Stored data entries:
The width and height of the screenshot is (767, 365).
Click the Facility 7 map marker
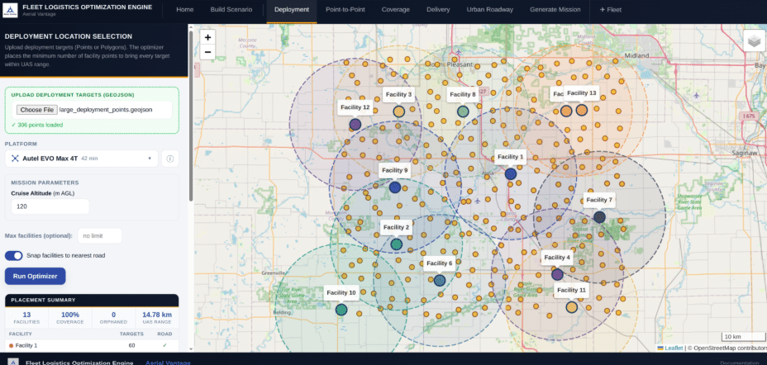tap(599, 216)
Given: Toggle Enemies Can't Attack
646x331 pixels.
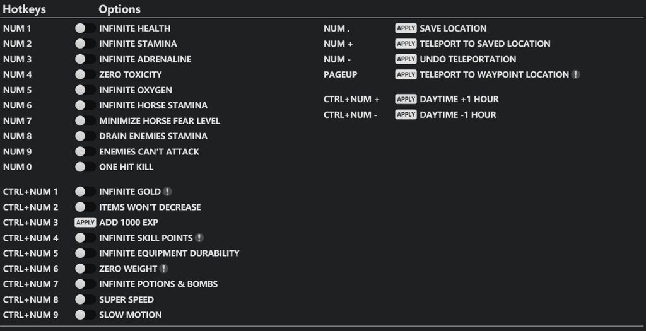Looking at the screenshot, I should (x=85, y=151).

--

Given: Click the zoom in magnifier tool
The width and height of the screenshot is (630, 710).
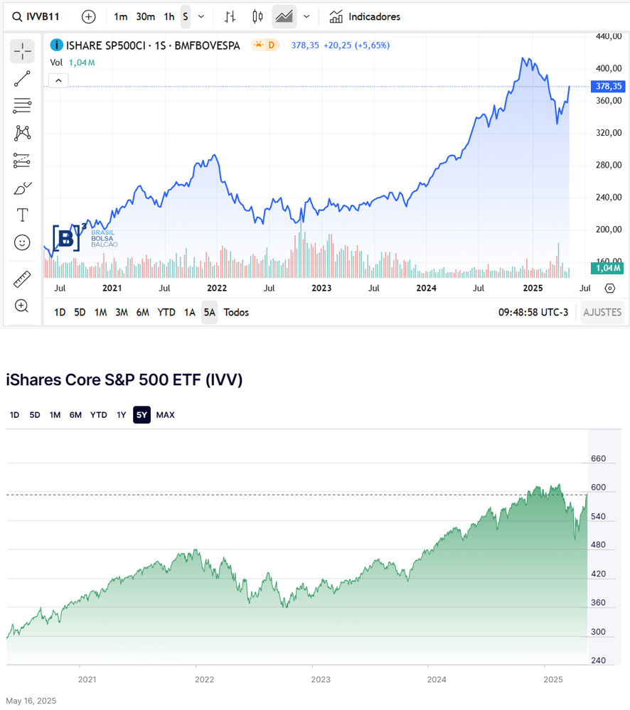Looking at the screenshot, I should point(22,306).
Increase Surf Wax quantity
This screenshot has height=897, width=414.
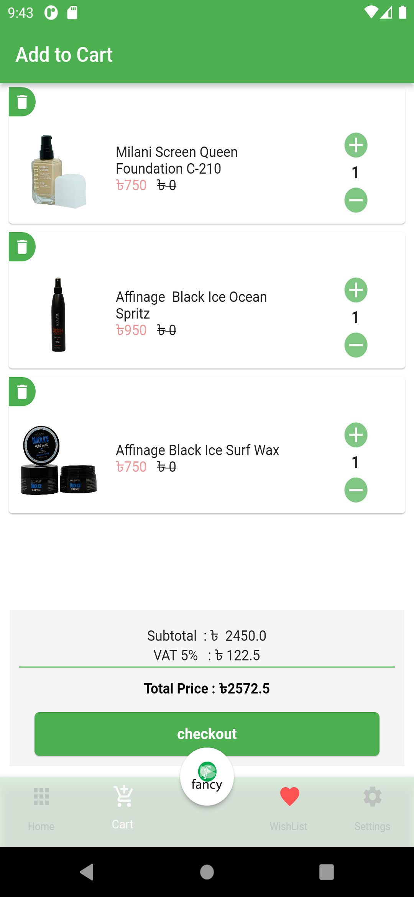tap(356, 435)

▶ _THE TASK_: Could you copy every line from the records that has "Given" in it?

▶ _RESPONSE TO THE TASK_:
Given: Toggle Enemies Can't Attack
Given: Click the zoom in magnifier tool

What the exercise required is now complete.